Recent Case Study: About 3 years ago here in St. Louis County, a gentleman came through my office whom exemplified this problem. He was in his early 70’s, his health was poor, and his wife had unfortunately passed 15 months prior. He was a quiet man, strong, well spoken, and veteran who proudly served his country and protected my rights. Before his wife passed, they had accumulated about $60k in various unsecured debt due to a failed business, failed investments, and a declining market. Since she passed, her final medical bills and funeral expenses put his obligations up to near $80k. He was living on about $1600 per month with no hope of being able to pay this debt back, EVER. He was a man that had worked hard his entire life, raised a family, and never thought he might be in such a situation. He had been responsible with his money and defied all stereotypes about bankruptcy.
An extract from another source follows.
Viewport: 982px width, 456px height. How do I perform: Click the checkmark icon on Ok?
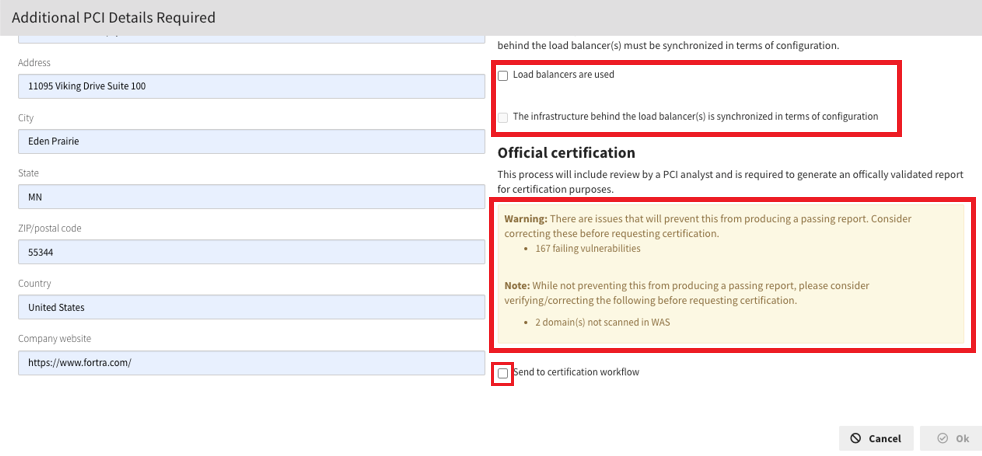click(941, 438)
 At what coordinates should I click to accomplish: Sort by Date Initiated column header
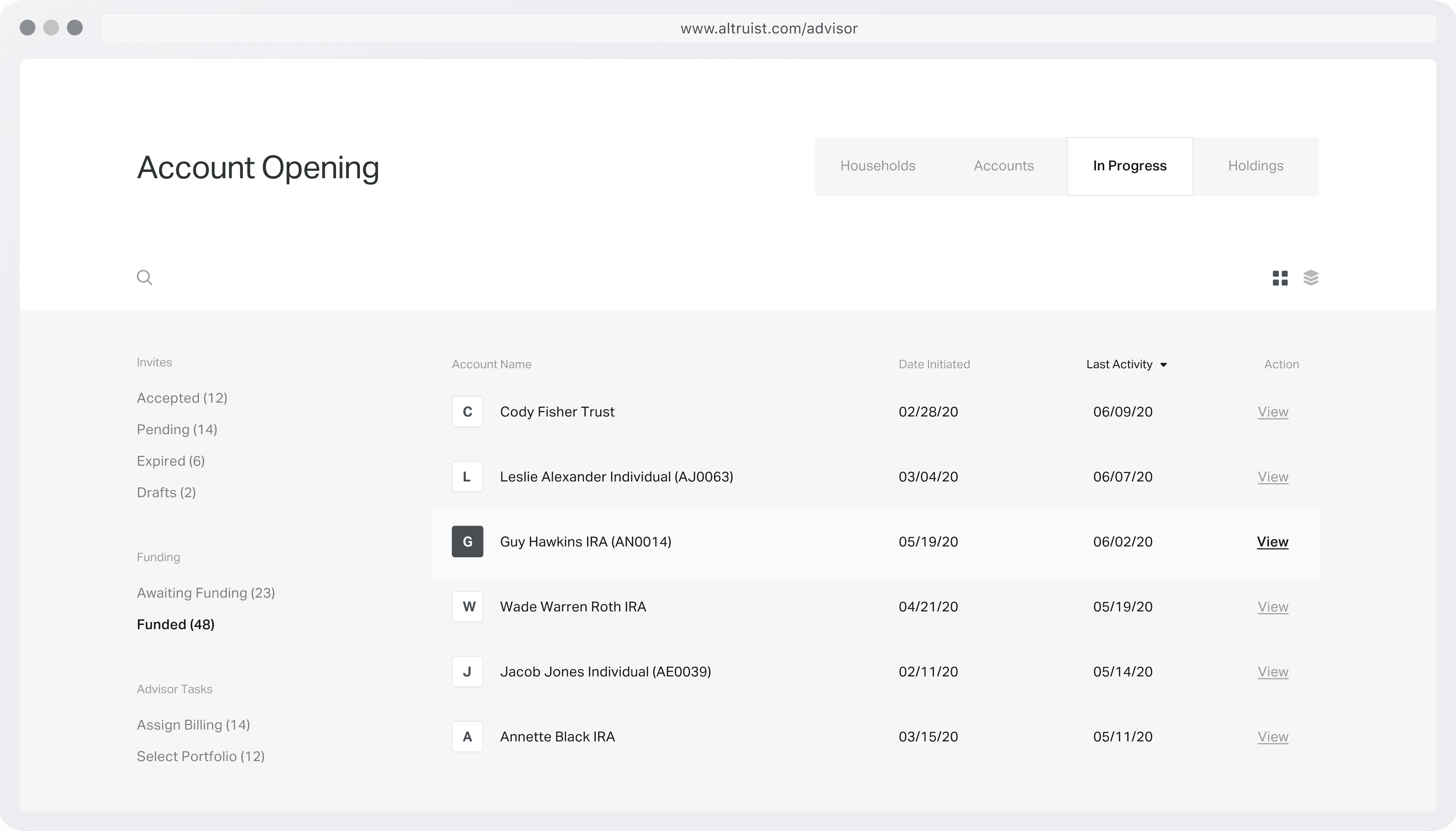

Non-Legal Advice Previously Given: The gentleman had contacted an agency via the internet out of California who told him he did not need legal help, not to talk to a lawyer, not to consider Chapter 7 because if would ruin his credit, and that for 10% of the debt owed, here nearly $80,000, they could “settle” that debt for pennies on the dollar, and of course their 10% fee ($8,000). A few months later, they had in fact reached agreements with a few of the creditors, while 4 others had instituted lawsuits, and he was still in debt over $40k. For this service, he paid nearly $8,000, he was still hopelessly in debt with no light at the end of the tunnel, and his credit was still poor. I informed him that for about 1/8th of what he paid those crooks, we could have filed under Chapter 7, and all of the debt would be discharged, and he would be re-establishing credit to the extent it mattered. He eventually did so, but unfortunately, he followed the bad advice over the internet, from out of state, from someone who told him not to talk to a lawyer.
Legal Tip: Never listen to someone who tells you not to consider all options. Never Fear Bankruptcy Protection. Learn your options, all of them. If anyone is trying to convince you looking around is a bad idea, it’s probably a pretty good indicator that they want you only looking to them, so bust out your wallet. Lastly, if your in a financial pickle, and you can avoid bankruptcy, by all means avoid it. If all efforts to avoid it have failed, don’t be afraid of the federal “Mercy” that is bankruptcy, and the protections afforded by federal law.